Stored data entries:
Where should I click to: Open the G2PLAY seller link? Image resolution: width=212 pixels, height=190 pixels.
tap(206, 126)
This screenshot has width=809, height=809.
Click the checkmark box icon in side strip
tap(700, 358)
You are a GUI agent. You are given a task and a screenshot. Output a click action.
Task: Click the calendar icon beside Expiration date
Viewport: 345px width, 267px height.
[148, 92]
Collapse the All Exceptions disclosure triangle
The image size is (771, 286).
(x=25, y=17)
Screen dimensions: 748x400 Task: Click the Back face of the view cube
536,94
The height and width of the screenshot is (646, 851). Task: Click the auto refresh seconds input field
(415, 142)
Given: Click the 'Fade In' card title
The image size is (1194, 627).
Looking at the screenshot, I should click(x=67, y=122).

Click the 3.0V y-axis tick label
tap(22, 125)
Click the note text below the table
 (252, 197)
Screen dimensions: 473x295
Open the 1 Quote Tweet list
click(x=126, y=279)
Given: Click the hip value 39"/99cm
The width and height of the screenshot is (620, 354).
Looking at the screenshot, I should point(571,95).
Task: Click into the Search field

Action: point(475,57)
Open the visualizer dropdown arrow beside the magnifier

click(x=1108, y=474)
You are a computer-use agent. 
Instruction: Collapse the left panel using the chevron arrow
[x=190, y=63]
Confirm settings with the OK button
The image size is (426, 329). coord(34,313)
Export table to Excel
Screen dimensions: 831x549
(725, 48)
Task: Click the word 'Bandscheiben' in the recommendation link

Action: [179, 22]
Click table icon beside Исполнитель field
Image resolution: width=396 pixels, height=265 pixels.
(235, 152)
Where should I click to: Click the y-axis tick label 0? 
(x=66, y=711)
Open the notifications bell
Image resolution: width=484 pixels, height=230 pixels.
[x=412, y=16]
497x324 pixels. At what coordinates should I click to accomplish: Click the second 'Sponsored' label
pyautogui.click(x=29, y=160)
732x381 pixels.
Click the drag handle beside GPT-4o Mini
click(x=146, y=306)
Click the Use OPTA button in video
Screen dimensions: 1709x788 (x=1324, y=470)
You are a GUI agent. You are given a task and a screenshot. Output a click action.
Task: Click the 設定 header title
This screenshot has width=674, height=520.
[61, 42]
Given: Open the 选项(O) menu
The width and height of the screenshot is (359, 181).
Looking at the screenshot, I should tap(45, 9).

§ Exercise
Produce an exact copy of every entry above.

§ Solution for this problem
Where should I click to: Open the G2PLAY seller link? Image resolution: width=212 pixels, height=190 pixels.
tap(206, 126)
This screenshot has width=809, height=809.
Click the checkmark box icon in side strip
tap(700, 358)
You are a GUI agent. You are given a task and a screenshot. Output a click action.
Task: Click the calendar icon beside Expiration date
Viewport: 345px width, 267px height.
[148, 92]
Collapse the All Exceptions disclosure triangle
The image size is (771, 286).
(x=25, y=17)
Screen dimensions: 748x400 Task: Click the Back face of the view cube
536,94
The height and width of the screenshot is (646, 851). Task: Click the auto refresh seconds input field
(415, 142)
Given: Click the 'Fade In' card title
The image size is (1194, 627).
Looking at the screenshot, I should click(x=67, y=122).

Click the 3.0V y-axis tick label
tap(22, 125)
Click the note text below the table
 (252, 197)
Screen dimensions: 473x295
Open the 1 Quote Tweet list
click(x=126, y=279)
Given: Click the hip value 39"/99cm
The width and height of the screenshot is (620, 354).
Looking at the screenshot, I should point(571,95).
Task: Click into the Search field

Action: point(475,57)
Open the visualizer dropdown arrow beside the magnifier

click(x=1108, y=474)
You are a computer-use agent. 
Instruction: Collapse the left panel using the chevron arrow
[x=190, y=63]
Confirm settings with the OK button
The image size is (426, 329). coord(34,313)
Export table to Excel
Screen dimensions: 831x549
(725, 48)
Task: Click the word 'Bandscheiben' in the recommendation link

Action: [179, 22]
Click table icon beside Исполнитель field
Image resolution: width=396 pixels, height=265 pixels.
(235, 152)
Where should I click to: Click the y-axis tick label 0? 
(x=66, y=711)
Open the notifications bell
Image resolution: width=484 pixels, height=230 pixels.
[x=412, y=16]
497x324 pixels. At what coordinates should I click to accomplish: Click the second 'Sponsored' label
pyautogui.click(x=29, y=160)
732x381 pixels.
Click the drag handle beside GPT-4o Mini
click(x=146, y=306)
Click the Use OPTA button in video
Screen dimensions: 1709x788 (x=1324, y=470)
You are a GUI agent. You are given a task and a screenshot. Output a click action.
Task: Click the 設定 header title
This screenshot has width=674, height=520.
[61, 42]
Given: Open the 选项(O) menu
The width and height of the screenshot is (359, 181).
Looking at the screenshot, I should tap(45, 9).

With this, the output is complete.